Nor has it aggressively sought funding from other sources for acquisition, or land donations. It has largely been absent from efforts to raise new state funds that could be a source of funding for the FPD.
That it taken from a report called Forest Preserve District of Cook County Green Paper on Key Policy Issues, which was released in June of this year. The green paper was presented by Audubon-Chicago Region, Friends of the Forest Preserves, Friends of the Parks, Friends of the Chicago River, Openlands and Sierra Club – Illinois Chapter. It’s not a terribly long document (which means you should take the time to read it), and in simple language it outlines six key areas that need to be addressed:
- LAND POLICY
- LAND ACQUISTION
- SUPERINTENDENT-RUN DAY-TO-DAY OPERATIONS
- YOUTH PROGRAMMING
Benjamin Cox is Executive Director of Friends of the Forest Preserves. He is also a Friend of the Mike Nowak Show, though there is no official not-for-profit organization dedicated to that (anybody want to start one?) Anyway, it’s a pleasure to have him back on the show to talk about keeping this precious natural Chicago-area legacy healthy and sustainable.
Paving smart with recycled granite
Julie Rizzo doesn’t strike me as your average construction worker. Ah, but that’s why there are sayings that advise you not to judge a book by its cover. She may be petite, but if you look at the video on my home page, you’ll see that she knows her way around a granite smashing machine. Actually, granite stamping is probably more accurate, but what do I know?
Julie’s company, Recycled Granite, takes left-over countertop material from stone fabricators in the Chicago area and turns that scrap into pavers that are three times stronger than concrete. Not only that, but 100% of the granite is recycled, which keeps the waste from being dumped into landfills.
This is certainly the kind of thing you can expect to see at Greenbuild 2010, which returns to Chicago November 17-19 at Chicago’s McCormick Place West. There are a whole slew of events, including tours. It’s nice to see that it’s not just architecture and green building materials. On Saturday, November 20, there will be a half day tour called Growing Green Jobs in Urban Farming, which will take people to various urban agriculture sites in Chicago.
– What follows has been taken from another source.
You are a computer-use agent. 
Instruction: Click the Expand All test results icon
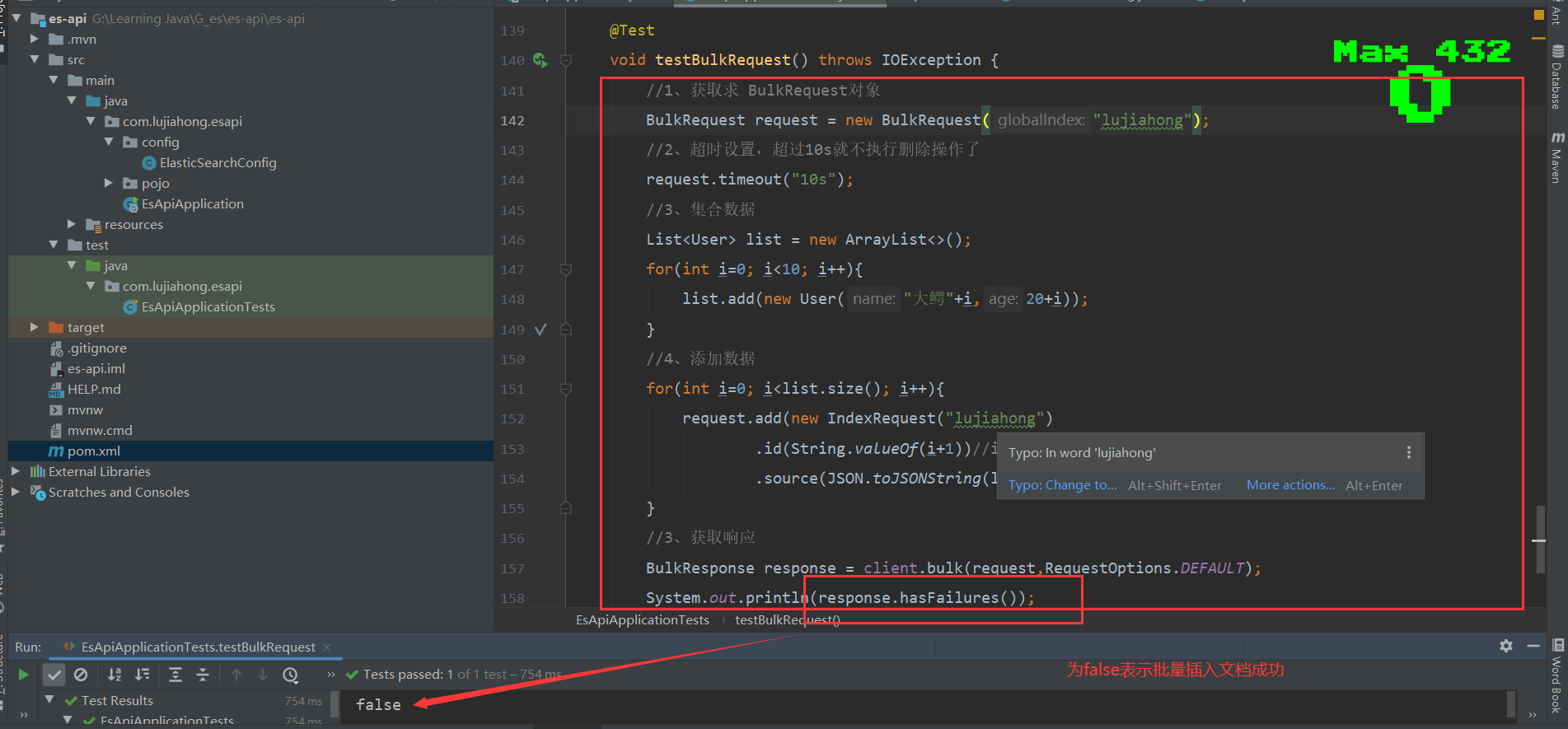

These include The Chicago Sustainable Manufacturing Center, a green business incubator that houses 14 green companies, including The Plant Chicago, which grows food using aquaponics, providing locally-raised tilapia to restaurants in the area, and the Growing Home Urban Farm and Job Training Center, which is the first certified organic farm in Chicago.
Saving heirloom varieties one bulb at a time
It’s been awhile since I’ve had Scott Kunst from Old House Gardens on the show, and this is the perfect time, while the ground is perfect for getting spring-blooming bulbs planted. Some people might think that I invite him to chat simply because his business is in Ann Arbor, where I went to college, but that’s only part of the reason.
What makes Old House Gardens unique among companies that sell bulbs is that they’re America’s only mail-order source devoted entirely to heirloom bulbs–many available nowhere else–and an international leader in the preservation of these plants.
One of the things that caught my eye on their website is their move towards urban farming. Basically, Scott had been looking for a cheap farm in the area on which to grow heirloom bulbs. But he was inspired by his friends at the Detroit-based Urban Farming to look no farther than some of the empty lots in Ann Arbor, where he is creating micro-farms that accomplish the same thing, though not all in one place. It’s truly a sign that our urban land haven’t even come close to realizing their full potential.
Last but not least…the world’s largest pumpkin!
I have covered pumpkin growing contests in Illinois in the past, but my friend Ann Molloy from Neptune’s Harvest Organic Fertilizer (a proud sponsor of The Mike Nowak Show) sent me a link to the world record largest pumpkin, grown this year by Chris Stevens of New Richmond, Wisconsin. And why did Ann send me that information? Because, apparently, Chris’s fertilizer of choice is Neptune’s Harvest and he’s even wearing his Neptune’s Harvest shirt in the photo taken with his prize pumpkin.
Geez. you can’t buy that kind of publicity!